The give and take of communal life goes beyond the financial. There will likely be no records and no reasonable way of to assess the value of creating a home where children can be safely and responsibly raised to adulthood. The notional ledger card approach quickly breaks down. Constructive trust, an award directed to a sharing of the surviving net wealth of the parties, rather than a money award based upon the quantum meruit tally of contributions, will often seem more appropriate, particularly where the relationship is long term.

Unless the acquisition of the property is inextricably connected to the efforts of the petitioner, the court will usually shy away from the trust remedy. In Orobko v. Orobko, decided in 1992, that is prior to Peter v. Beblow, the Manitoba Court of Appeal appeared to prefer the damages approach even where a direct financil link to the acquisition of property was shown.

In Orobko, the parties lived together for 30 years, the first 4 years in rented accommodation. A house was purchased for $11,200 to which the petitioner contributed $500.00 of the $1,200.00 down payment. Findings by the trial judge were that she had contributed to the family's support by him living rent free in her accommodation for the first four years of the relationship and that, until her disabling accident, she contributed financially to the family, which enabled him to pay off the mortgage. The Court of Appeal, despite strong credibility findings against the respondent, overturned the trial judge's finding that the residence jointly occupied for 26 years belonged to each as to a half interest.

Quoting Davidson J., in Stanish v. Parasz, with approval, the court agreed that:

... the court must look at the reasonableness of the bargain - the quid pro quo. Perhaps, to some degree, it can always be said that there is an enrichment to the person receiving the household services, and a deprivation to the person that remains out of the work force for a period of time to provide the services, but there is not the absence of a juristic reason, if the party supplying the services is sufficiently compensated in return. The enrichment must be unjust. It must be against the conscience that the recipient should be allowed to retain the benefits without compensation.

The court found that the contribution had to be proportionate to the interest claimed, as a finding of constructive trust does not necessarily lead to a presumption of equal sharing.
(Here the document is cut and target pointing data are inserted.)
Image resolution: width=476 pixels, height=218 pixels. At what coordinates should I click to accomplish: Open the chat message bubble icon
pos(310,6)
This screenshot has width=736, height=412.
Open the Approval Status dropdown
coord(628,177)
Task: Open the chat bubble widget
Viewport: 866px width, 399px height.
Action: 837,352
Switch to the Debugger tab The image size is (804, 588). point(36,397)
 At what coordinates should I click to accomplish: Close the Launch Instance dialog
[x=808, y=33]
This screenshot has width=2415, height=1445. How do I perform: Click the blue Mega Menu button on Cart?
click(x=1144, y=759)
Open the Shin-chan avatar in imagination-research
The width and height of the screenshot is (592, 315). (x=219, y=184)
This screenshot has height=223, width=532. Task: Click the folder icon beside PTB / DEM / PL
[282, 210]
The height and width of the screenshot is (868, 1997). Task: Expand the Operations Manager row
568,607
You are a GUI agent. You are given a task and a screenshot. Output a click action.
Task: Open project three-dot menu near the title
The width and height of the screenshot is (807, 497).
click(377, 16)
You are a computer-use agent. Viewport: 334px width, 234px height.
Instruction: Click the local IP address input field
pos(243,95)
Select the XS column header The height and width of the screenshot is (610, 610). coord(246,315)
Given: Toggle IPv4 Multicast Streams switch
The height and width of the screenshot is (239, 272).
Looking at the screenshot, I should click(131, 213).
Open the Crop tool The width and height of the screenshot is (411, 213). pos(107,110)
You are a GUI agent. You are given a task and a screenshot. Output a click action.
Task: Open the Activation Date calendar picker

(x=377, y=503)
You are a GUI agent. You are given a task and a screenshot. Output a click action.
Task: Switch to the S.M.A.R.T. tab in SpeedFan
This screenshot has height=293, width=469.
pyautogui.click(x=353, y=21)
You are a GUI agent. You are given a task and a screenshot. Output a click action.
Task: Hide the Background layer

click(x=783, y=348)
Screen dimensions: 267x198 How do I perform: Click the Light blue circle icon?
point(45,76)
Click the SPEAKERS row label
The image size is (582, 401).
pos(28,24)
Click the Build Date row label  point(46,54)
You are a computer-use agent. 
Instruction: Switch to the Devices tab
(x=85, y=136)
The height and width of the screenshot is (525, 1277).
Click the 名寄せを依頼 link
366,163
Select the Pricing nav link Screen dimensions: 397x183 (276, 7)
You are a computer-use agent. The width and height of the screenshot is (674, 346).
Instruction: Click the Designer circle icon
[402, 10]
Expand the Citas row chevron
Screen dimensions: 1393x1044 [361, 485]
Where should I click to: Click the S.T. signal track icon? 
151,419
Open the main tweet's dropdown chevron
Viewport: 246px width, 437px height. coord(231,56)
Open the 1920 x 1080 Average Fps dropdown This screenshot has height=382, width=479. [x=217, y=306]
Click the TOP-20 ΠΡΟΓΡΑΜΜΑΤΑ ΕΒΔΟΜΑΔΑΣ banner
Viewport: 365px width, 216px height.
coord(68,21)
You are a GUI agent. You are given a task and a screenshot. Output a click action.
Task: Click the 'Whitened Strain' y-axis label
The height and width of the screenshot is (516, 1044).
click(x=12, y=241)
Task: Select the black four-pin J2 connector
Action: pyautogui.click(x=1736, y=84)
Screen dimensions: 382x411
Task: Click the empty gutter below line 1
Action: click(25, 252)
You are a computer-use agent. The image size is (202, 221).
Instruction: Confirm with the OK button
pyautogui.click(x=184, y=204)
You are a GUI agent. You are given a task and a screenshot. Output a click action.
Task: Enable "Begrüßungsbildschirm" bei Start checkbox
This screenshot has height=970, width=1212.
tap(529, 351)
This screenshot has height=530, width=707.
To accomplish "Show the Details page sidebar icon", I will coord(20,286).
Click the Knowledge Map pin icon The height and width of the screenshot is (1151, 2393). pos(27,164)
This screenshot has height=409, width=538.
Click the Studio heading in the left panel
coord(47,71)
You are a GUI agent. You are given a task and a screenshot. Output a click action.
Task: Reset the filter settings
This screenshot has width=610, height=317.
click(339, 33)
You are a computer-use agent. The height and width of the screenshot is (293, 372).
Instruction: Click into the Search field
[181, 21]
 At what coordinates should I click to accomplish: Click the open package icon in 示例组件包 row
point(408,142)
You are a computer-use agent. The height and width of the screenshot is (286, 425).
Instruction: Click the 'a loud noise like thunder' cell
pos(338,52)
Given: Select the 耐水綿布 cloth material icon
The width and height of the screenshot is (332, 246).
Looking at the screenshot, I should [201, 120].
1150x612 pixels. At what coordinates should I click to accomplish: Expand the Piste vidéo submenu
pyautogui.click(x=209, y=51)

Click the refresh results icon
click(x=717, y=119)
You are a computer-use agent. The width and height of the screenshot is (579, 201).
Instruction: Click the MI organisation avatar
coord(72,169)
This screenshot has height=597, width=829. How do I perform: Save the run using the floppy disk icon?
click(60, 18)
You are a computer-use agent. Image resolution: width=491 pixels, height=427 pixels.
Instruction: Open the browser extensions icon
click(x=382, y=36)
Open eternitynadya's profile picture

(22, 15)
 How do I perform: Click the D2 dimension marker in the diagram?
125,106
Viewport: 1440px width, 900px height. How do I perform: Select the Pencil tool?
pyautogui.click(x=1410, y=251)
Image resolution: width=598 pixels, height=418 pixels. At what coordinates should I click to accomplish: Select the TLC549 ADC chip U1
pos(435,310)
Pointing to the fact that the respondent supported her children, paid most of the expenses, and that the petitioner ultimately became dependent on him (as evidenced by the trial judge awarding support under The Family Maintenance Act) the court limited the remedy to the down payment she had supplied, which it grossed up for current real estate values to $3,000.00.

In Sorochan, as discussed above, the court saw no difficulty in making a combined property and money order. In Peter v. Beblow, the plaintiff received all of the property in which she claimed a constructive trust. Cory J. found this result acceptable on a quantum meruit basis, that is, compensation for the excess value she contributed, although he would normally prefer the value survived approach, and McLachlin accepted it on a value survived basis, taking into account all of the family property.